Task prompt: Of all the lines below, return only those starting with the line holding "This screenshot has height=956, width=1195." and going on through the line holding "Click the Welcome to Concepts! dialog title", exactly as written.

BEGIN Supplied data

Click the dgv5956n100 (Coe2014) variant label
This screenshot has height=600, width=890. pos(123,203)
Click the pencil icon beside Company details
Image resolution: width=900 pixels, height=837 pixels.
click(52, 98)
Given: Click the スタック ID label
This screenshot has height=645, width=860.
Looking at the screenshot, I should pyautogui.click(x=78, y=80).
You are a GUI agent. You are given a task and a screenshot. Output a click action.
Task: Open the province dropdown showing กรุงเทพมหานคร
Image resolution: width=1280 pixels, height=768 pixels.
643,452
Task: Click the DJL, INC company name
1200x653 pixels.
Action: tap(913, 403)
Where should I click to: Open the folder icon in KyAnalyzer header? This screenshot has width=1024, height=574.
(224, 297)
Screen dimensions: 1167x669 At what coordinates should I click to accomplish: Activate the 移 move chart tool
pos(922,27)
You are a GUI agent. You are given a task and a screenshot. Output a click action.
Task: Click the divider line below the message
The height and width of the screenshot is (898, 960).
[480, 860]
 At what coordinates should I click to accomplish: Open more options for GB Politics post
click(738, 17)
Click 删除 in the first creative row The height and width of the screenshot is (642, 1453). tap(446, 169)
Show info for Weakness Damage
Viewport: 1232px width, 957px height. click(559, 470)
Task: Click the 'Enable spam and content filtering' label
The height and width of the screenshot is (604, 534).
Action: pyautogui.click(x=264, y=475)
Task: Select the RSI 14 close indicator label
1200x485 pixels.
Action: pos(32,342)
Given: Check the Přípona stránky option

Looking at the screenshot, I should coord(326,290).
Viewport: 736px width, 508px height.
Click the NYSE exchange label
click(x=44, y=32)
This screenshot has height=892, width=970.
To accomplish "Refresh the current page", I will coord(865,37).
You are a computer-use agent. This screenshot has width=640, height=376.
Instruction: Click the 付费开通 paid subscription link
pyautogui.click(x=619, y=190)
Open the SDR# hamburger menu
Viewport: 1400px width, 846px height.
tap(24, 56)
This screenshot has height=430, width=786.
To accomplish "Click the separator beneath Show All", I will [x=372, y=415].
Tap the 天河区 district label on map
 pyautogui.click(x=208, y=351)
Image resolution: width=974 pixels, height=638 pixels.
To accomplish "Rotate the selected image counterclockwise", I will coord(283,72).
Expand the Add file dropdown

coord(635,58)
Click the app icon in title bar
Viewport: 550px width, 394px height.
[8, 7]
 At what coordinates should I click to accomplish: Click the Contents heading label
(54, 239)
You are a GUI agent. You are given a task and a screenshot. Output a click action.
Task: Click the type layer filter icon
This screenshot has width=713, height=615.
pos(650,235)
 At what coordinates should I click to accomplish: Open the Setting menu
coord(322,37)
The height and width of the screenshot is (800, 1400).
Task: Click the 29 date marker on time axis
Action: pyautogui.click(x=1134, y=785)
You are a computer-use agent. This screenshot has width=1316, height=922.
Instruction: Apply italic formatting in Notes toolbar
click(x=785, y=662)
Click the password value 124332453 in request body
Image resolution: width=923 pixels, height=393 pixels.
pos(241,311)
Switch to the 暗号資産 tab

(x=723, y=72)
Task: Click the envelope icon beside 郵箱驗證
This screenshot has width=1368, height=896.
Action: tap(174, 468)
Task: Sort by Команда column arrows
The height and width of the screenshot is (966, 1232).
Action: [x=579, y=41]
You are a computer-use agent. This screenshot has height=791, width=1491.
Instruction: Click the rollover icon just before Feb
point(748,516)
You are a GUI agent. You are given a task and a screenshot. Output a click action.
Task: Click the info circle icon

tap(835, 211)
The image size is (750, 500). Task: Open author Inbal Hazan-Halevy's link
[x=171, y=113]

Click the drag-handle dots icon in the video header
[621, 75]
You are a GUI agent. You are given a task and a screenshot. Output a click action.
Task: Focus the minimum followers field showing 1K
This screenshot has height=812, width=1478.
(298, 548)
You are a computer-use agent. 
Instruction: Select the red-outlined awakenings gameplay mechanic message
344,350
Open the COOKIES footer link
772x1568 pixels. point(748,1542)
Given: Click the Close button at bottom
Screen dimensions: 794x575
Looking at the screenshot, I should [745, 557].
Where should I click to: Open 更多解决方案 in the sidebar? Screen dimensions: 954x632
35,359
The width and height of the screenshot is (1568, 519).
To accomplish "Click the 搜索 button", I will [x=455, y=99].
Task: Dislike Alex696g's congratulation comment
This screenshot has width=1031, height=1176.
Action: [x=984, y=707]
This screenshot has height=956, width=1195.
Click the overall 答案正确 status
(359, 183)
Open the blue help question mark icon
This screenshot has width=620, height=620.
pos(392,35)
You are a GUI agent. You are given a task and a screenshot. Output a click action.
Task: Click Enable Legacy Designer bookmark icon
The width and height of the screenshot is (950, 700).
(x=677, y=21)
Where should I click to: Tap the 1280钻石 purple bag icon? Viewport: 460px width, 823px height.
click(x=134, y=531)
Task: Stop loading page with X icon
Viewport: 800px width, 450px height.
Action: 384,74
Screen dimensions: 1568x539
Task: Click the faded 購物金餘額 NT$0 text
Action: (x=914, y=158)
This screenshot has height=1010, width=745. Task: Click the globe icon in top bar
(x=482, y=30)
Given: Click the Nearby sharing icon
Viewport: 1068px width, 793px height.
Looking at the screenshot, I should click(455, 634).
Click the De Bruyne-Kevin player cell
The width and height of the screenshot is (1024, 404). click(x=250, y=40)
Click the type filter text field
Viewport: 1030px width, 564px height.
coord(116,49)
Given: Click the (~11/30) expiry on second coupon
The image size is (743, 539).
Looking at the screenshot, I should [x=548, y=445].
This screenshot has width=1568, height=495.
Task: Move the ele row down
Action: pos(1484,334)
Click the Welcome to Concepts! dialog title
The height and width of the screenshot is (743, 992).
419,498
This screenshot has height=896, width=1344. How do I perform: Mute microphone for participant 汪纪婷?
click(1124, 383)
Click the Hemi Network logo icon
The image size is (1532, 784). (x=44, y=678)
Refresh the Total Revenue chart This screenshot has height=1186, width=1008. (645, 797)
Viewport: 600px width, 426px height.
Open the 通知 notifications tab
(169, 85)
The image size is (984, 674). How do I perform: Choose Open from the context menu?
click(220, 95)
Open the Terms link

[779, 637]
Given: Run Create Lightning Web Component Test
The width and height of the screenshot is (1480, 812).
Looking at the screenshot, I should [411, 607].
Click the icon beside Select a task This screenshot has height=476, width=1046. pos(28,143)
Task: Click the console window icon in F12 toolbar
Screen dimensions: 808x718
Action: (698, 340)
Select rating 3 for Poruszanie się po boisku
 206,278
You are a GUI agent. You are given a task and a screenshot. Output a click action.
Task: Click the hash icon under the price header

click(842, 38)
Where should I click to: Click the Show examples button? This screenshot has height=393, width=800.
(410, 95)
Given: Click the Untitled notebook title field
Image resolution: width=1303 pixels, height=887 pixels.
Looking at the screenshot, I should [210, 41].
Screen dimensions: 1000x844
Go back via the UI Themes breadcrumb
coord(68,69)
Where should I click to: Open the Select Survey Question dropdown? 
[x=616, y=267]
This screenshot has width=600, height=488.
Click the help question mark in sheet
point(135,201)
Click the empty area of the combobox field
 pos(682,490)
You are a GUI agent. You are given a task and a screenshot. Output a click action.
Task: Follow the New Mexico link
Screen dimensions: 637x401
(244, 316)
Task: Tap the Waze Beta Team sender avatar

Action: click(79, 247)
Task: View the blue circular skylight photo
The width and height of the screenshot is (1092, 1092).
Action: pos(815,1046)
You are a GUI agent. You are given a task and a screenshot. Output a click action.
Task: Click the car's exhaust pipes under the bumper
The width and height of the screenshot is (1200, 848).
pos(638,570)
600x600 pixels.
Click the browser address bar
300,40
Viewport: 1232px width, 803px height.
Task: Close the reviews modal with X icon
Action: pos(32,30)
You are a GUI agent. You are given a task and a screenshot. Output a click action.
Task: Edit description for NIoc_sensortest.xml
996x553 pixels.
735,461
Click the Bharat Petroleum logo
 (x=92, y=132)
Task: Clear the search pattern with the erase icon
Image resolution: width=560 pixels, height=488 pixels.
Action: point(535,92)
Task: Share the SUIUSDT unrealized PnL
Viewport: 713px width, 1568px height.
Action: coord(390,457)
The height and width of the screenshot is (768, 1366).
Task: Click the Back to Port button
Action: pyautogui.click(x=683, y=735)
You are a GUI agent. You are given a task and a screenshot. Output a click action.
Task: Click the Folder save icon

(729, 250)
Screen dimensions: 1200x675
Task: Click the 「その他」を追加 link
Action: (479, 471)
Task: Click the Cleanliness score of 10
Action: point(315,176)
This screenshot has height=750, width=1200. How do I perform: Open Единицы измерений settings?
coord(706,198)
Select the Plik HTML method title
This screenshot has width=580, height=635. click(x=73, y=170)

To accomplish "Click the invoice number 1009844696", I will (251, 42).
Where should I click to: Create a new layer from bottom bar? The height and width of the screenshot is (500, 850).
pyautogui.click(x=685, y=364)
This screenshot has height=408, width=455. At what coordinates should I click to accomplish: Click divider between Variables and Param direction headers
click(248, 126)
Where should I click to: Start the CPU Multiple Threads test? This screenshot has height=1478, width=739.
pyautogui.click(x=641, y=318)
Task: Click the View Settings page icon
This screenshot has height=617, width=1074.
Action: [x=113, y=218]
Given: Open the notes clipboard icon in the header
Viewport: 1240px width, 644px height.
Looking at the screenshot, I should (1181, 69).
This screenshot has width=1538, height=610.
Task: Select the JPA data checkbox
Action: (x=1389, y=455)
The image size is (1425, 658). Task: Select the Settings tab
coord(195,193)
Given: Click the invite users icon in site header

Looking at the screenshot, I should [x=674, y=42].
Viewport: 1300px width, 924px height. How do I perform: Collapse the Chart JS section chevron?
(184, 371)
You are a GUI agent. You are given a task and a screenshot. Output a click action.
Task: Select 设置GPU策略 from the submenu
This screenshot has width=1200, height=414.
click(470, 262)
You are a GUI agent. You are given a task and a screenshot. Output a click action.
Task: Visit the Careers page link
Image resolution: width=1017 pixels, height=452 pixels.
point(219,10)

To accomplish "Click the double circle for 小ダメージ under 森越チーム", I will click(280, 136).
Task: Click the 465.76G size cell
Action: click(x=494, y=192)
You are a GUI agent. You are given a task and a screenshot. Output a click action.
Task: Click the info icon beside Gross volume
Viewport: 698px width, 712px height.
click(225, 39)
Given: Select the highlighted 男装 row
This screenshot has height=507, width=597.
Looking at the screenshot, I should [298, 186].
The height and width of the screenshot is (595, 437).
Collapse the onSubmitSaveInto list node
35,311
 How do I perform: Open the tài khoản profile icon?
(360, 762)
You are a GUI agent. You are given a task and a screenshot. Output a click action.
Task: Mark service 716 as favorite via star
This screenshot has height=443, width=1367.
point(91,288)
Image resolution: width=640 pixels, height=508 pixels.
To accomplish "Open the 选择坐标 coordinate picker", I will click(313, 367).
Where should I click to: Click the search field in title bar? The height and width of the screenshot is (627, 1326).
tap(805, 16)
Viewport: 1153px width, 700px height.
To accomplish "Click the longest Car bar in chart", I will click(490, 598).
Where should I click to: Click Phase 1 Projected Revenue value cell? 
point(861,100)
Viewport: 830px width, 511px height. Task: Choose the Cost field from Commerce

END Supplied data

Response to the exercise:
This screenshot has height=956, width=1195.
Click the overall 答案正确 status
(359, 183)
Open the blue help question mark icon
This screenshot has width=620, height=620.
pos(392,35)
You are a GUI agent. You are given a task and a screenshot. Output a click action.
Task: Click Enable Legacy Designer bookmark icon
The width and height of the screenshot is (950, 700).
(x=677, y=21)
Where should I click to: Tap the 1280钻石 purple bag icon? Viewport: 460px width, 823px height.
click(x=134, y=531)
Task: Stop loading page with X icon
Viewport: 800px width, 450px height.
Action: 384,74
Screen dimensions: 1568x539
Task: Click the faded 購物金餘額 NT$0 text
Action: (x=914, y=158)
This screenshot has height=1010, width=745. Task: Click the globe icon in top bar
(x=482, y=30)
Given: Click the Nearby sharing icon
Viewport: 1068px width, 793px height.
Looking at the screenshot, I should click(455, 634).
Click the De Bruyne-Kevin player cell
The width and height of the screenshot is (1024, 404). click(x=250, y=40)
Click the type filter text field
Viewport: 1030px width, 564px height.
coord(116,49)
Given: Click the (~11/30) expiry on second coupon
The image size is (743, 539).
Looking at the screenshot, I should [x=548, y=445].
This screenshot has width=1568, height=495.
Task: Move the ele row down
Action: pos(1484,334)
Click the Welcome to Concepts! dialog title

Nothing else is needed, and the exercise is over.